Here is an example of the {PREFIX}.blast.tsv file:
qseqid sseqid pident qcovs qlen slen length nident mismatch gapopen qstart qend sstart send evalue bitscore
O1 NC_023019.1 99.510 100 18368 6580038 18369 18279 87 3 1 18368 1946644 1965010 0.0 33419
O2 NC_023019.1 97.519 15 23303 6580038 1975 1926 47 2 1 1974 1965010 1963037 0.0 3374
O2 NC_023019.1 87.318 15 23303 6580038 1238 1081 122 14 2542 3746 6116835 6118070 0.0 1384
O2 NC_023019.1 96.296 15 23303 6580038 324 312 11 1 22980 23303 1946966 1946644 2.02e-149 531
O2 NC_023019.1 83.417 15 23303 6580038 398 332 43 11 2542 2920 4514276 4514669 2.18e-94 348
O3 NC_023019.1 97.975 11 20210 6580038 1975 1935 38 2 1 1974 1965010 1963037 0.0 3424
O3 NC_023019.1 100.000 11 20210 6580038 292 292 0 0 19919 20210 1946935 1946644 2.91e-152 540
O4 NC_023019.1 95.829 14 15279 6580038 1918 1838 80 0 1 1918 1965010 1963093 0.0 3099
O4 NC_023019.1 99.275 14 15279 6580038 276 274 2 0 15004 15279 1946919 1946644 3.73e-140 499
{PREFIX}.details.tsv¶
The {PREFIX}.details.tsv file is a tab-delimited file with details for each type. This file
can be useful for seeing how a sample did against all other types in a schema.

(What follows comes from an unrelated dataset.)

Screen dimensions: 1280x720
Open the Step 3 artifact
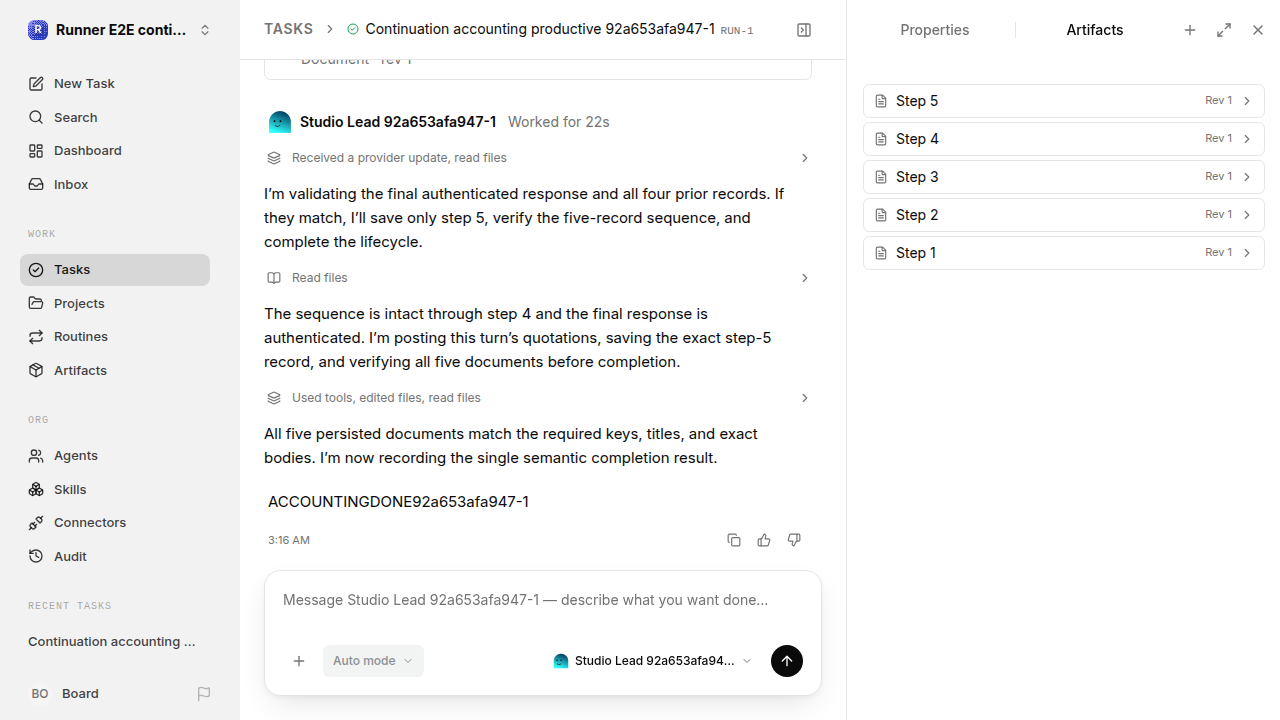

The columns in this file are:
| Column | Description |
|---|---|
| sample | The sample name as determined by --prefix |
| type | The predicted type |
| status | The status of the type (True if passed thresholds, False if failed to exceed thresholds) |
| targets | The targets for the given type that had a match |
| missing | The targets for the given type that were not found |
| coverage | The coverage of the target region |
| hits | The number of hits used to calculate coverage of the target region |
| schema | The schema used to determine the type |
| schema_version | The version of the schema used |
| camlhmp_version | The version of camlhmp used |
| params | The parameters used for the analysis |
| comment | A small comment about the result |
Below is an example of the {PREFIX}.details.tsv file:
sample type status targets missing coverage hits schema schema_version camlhmp_version params comment
camlhmp O1 True O1 100.00 1 pseudomonas_serogroup_partial 0.0.1 1.1.4 min-coverage=95;min-pident=95
camlhmp O2 False O2,wzyB 9.86,0.00 2,0 pseudomonas_serogroup_partial 0.0.1 1.1.4 min-coverage=95;min-pident=95 O2:Coverage based on 2 hits
camlhmp O3 False O3 11.21 2 pseudomonas_serogroup_partial 0.0.1 1.1.4 min-coverage=95;min-pident=95 Coverage based on 2 hits
camlhmp O4 False O4 14.36 2 pseudomonas_serogroup_partial 0.0.1 1.1.4 min-coverage=95;min-pident=95 Coverage based on 2 hits
camlhmp O5 False O2 9.86 2 pseudomonas_serogroup_partial 0.0.1 1.1.4 min-coverage=95;min-pident=95 Coverage based on 2 hits
Example Implementation¶
If you would like to see how camlhmp-blast-regions can be used, please see
pasty. In pasty the schema is set up
to directly use camlhmp-blast-regions to classify samples without any extra
logic.
This allows for a simple wrapper like the following:
#!/usr/bin/env bash
pasty_dir=$(dirname $0)
CAML_YAML="${pasty_dir}/../data/pa-osa.yaml" \
CAML_TARGETS="${pasty_dir}/../data/pa-osa.fasta" \
camlhmp-blast-regions \
"${@:1}"
This script will run camlhmp-blast-regions with the pasty schema and targets.